One of us lives on the east coast. One of us lives on the west.

One of us lives in a rural community. One of us lives in a city.

Both of us wander. Both of us witness. Both of us write.

This is a record of what we find.







Thursday, March 19, 2015

The Rich Landscape Of Travel


I was recently in Mexico—Mexico City, San Miguel De Allende and a day in Guanajuato. The time spent there was sensual, mind-expanding and so rich in images and experience.

Travel has always been important in our family, a priority that trumps most all other discretionary spending and hits the top of the list when we’re budgeting time and resources.

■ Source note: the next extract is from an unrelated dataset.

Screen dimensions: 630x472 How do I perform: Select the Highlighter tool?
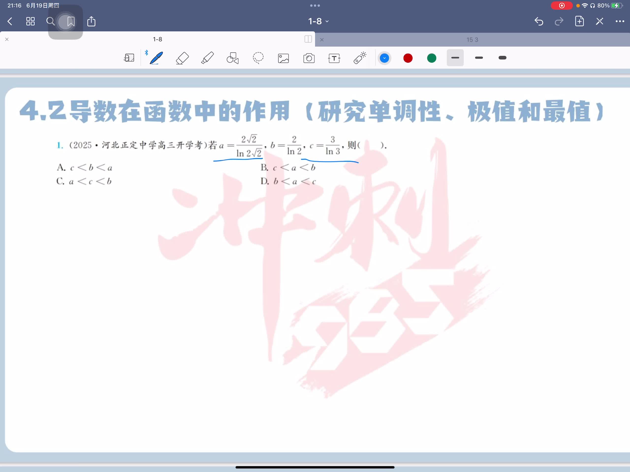(x=207, y=58)
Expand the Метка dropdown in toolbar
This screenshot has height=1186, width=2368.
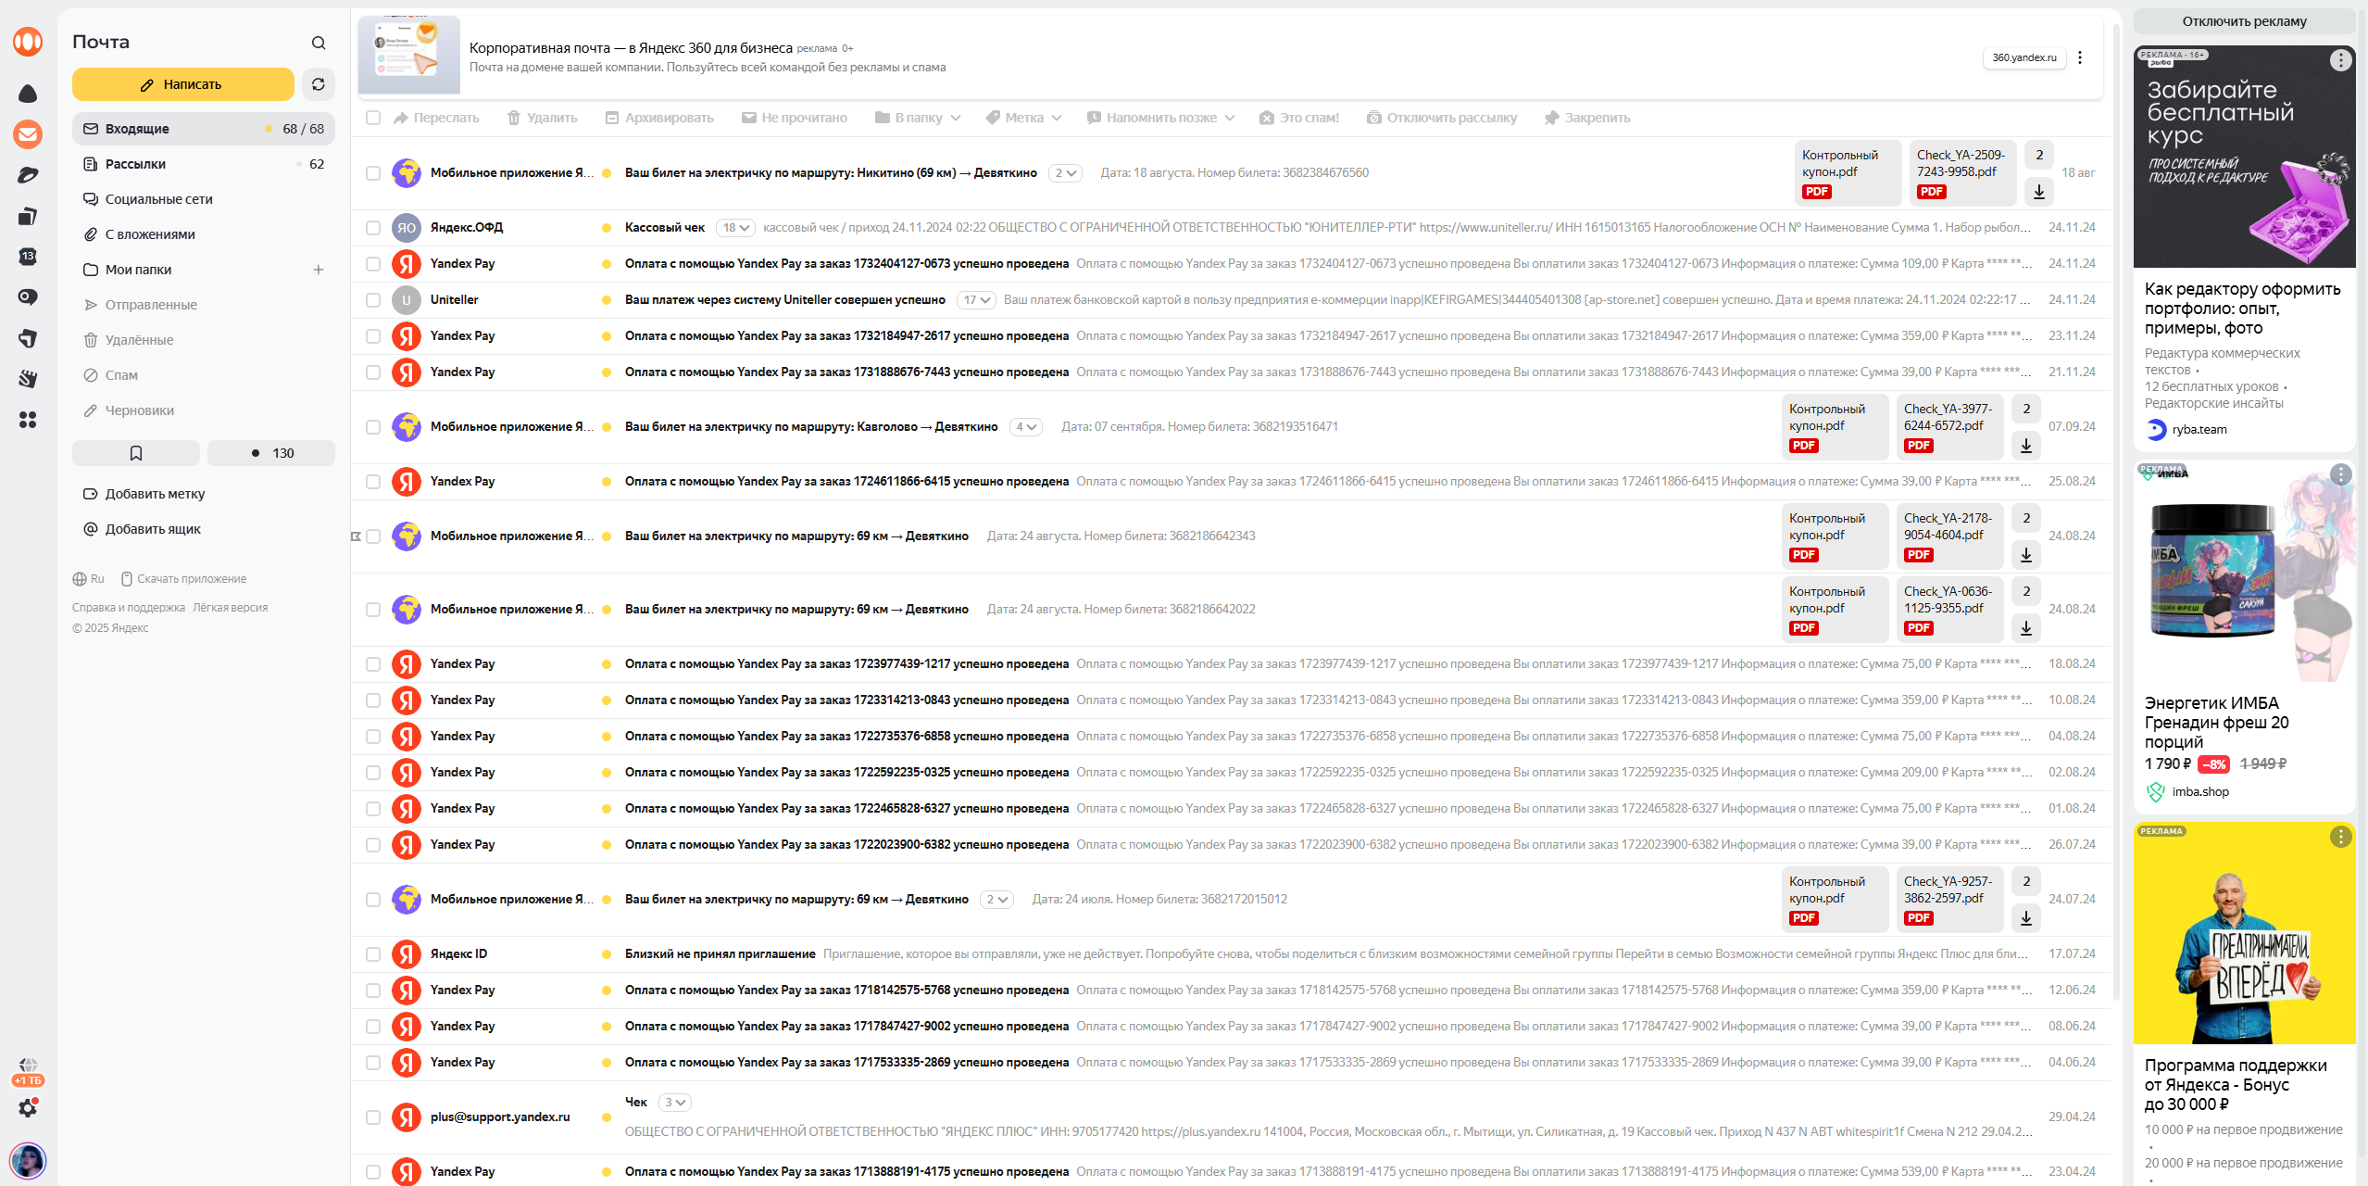coord(1023,118)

People often ask me, but what do you do when you travel?






Well, we do what we most like to do when we’re home, but more of it. We wander, we consider the landscape, we look at architecture, visit galleries and art museums, listen to music, hang out at side-walk cafés, talk to the dogs, eat locally and drink the local wine. And we always stop in a pharmacy and buy a tube of toothpaste.

I keep a journal. This past trip, I kept two. One to share and one just for me where I jotted down images and experiences and notes for a poem or short story, plus 4 rough-hewn sketches that helped me “see” more detail in an image I’d noted. (A practice I’ve now incorporated into my everyday journaling. Thank you, Lynda Barry!)


I thought I’d share one day from our trip (from the to-share journal):


Wednesday February 25, San Miguel de Allende
 
Breakfast in the lovely courtyard of our hotel.

Then we took a taxi from San Miguel to Guanajuato in a car with no seat belts. Our drivers name was Juan Jose—he spoke no English and had a silver cross on a string of green rosary beads dangling from the rear view mirror. He picked up a friend and then took us to see the mummy museum displaying the people who have been dug up from the cemetery to make room for more people, explaining in Spanish that only the very wealthy stay buried.


Then they took us to a church on top of a mine and showed us the gloppy gilded altars and sent us with a guide, deep, deep, down many flights of steep slippery stairs into the mineshaft. The guide insisted we keep taking pictures of each other posed as miners. Then we drove through the tunnels left over from the old mines into the center of town where we had a nice outdoor lunch on the square; shrimp tacos on a big spinach leaf and a paper thin slice of jicama and then soup. We walked around town holding hands and soaking up the spectrum of heat-soaked colors, then drove back to San Miguel and looked at the cactus and yellow flowers of Saint Mary and the dry hills of the Sierras de Guanajuato. Back in San Miguel, we chilled a little then went back out to see a few more galleries on Bob's recommended list, had some ice cream at Santa Clara creamery, a drink on the roof of Mama Mia.





On our way to find the restaurant where we wanted to eat, we saw a parade come up a quiet dimly-lit narrow street with a motorcycle policeman escort; a decorated donkey, two huge puppets—a lady and a Mexican wrestler with a horn band—maybe for lent? Also a group of tourists riding horses. We had a lovely light dinner at a new modern restaurant, Cumpanio, that had a repeating video of silhouetted white dog images playing on a wall in the bar.

I'd love to hear where you've been and what you've seen...

Take Good Care,

Sharry

1 comment:

  1. Thanks for taking us along with you! Yikes on the mummy museum - or at least the reason for it. I'm so intrigued with the mine under a church! Makes my mind go a-wandering!